Szene aus „Die Troerinnen“ im Depot 1

Regisseurin Lucia Bihler setzt Euripides Tragödie „Die Troerinnen“ im Depot 1 fast ohne Worte um. Ob das stumme Drama trotzdem überzeugen kann?

Gleich beim Eintritt ins Depot 1 wird das Premierenpublikum von Lucia Bihlers Inszenierung von „Die Troerinnen“ in zwei Gruppen gespalten. Je nachdem, ob man einen roten oder einen grünen Sticker trägt, steht man links oder rechts eines Abstandhalters, als würde man verschiedene Flugzeuge boarden. Für die einen geht es in die oberen Reihen der Tribüne, die anderen werden direkt auf die Bühne (von Wolfgang Menardi) geführt.

Erstere lauschen auf Empfangsgeräten mit Kopfhörern Kassandras Bericht von der Eroberung Trojas. Beziehungsweise ihrer Vorahnung; Apollon hat die Königstochter mit der Gabe der Weissagung gesegnet – und, als sie seine Avancen ablehnte, mit dem Fluch belegt, dass niemand ihren Gesichten Glauben schenken wird.
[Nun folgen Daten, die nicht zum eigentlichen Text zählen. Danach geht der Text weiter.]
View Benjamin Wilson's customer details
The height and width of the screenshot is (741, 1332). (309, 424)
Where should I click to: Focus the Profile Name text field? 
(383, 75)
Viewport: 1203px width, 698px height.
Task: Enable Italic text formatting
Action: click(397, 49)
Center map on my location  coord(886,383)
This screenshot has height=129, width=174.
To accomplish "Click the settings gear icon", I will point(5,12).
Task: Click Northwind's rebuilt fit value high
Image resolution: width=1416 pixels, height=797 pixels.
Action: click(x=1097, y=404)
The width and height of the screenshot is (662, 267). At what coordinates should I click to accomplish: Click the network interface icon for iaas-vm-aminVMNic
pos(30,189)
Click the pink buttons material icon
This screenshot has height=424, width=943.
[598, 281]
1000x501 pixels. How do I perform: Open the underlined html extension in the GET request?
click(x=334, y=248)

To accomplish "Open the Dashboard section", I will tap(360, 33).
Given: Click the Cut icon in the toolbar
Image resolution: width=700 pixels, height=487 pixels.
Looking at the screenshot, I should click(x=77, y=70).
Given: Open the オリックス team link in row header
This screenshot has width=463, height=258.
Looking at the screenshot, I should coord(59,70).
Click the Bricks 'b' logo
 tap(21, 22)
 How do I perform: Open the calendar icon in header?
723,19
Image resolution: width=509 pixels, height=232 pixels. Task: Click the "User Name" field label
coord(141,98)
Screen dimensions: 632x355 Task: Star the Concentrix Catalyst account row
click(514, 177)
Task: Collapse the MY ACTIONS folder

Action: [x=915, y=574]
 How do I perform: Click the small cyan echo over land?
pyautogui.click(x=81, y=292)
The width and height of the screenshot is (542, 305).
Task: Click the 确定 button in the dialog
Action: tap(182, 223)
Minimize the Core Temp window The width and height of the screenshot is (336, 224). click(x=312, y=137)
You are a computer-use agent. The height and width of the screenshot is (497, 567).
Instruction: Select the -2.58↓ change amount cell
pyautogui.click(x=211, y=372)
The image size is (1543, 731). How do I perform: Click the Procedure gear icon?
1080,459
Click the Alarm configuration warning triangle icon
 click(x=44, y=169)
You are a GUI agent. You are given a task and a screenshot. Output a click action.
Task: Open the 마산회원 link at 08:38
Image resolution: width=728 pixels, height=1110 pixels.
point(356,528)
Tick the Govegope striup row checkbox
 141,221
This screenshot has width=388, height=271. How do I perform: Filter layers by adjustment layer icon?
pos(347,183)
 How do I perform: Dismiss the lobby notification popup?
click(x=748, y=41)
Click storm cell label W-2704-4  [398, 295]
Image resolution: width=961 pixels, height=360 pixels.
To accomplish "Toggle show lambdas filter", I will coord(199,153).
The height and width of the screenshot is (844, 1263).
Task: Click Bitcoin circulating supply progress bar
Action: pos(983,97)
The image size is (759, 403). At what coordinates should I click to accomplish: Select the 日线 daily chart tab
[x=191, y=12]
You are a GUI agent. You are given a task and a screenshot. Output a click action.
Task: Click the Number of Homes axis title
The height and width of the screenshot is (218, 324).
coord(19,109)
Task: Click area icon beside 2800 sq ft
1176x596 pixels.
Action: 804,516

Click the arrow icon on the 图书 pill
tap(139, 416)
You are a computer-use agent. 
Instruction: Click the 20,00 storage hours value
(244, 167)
Die Unausweichlichkeit des Futur II

Alina Heipe bewegt sich in der Rolle der Ungehörten langsam vom linken zum rechten Bühnenrand. Ihr schmerzverzerrtes Gesicht wird in extremer Großaufnahme auf das weiße Tuch projiziert, das den Blick auf die Bühne versperrt. Bis auf eine ins Tuch geschnittene Tür, in der mal Hekabe mit der jüngsten Tochter Polyxena, mal Helena mit Paris erscheinen, noch häufiger jedoch Neugierige aus der zweiten Gruppe, die sich fragen, was Erstere wohl gerade hören und sehen? „Das hier wird Troja gewesen sein“, klagt Kassandra, für immer zur Unausweichlichkeit des Futur II verdammt.

Dann tauschen die Gruppen. Das Troja auf der Bühne ist eine Abfolge von geisterhaften geweißten Räumen, Schlaf- und Wohnzimmer, Küche, Bad, um ein Atrium mit einem flachen Pool herumgruppiert. Die Zuschauer durchmessen sie nach eigenem Gutdünken, interagieren, so sie wollen, mit den Frauen Trojas (die Männer sind sämtlich Statisten), brechen frisch gebackenes Brot, lassen ein Papierschiffchen zu Wasser.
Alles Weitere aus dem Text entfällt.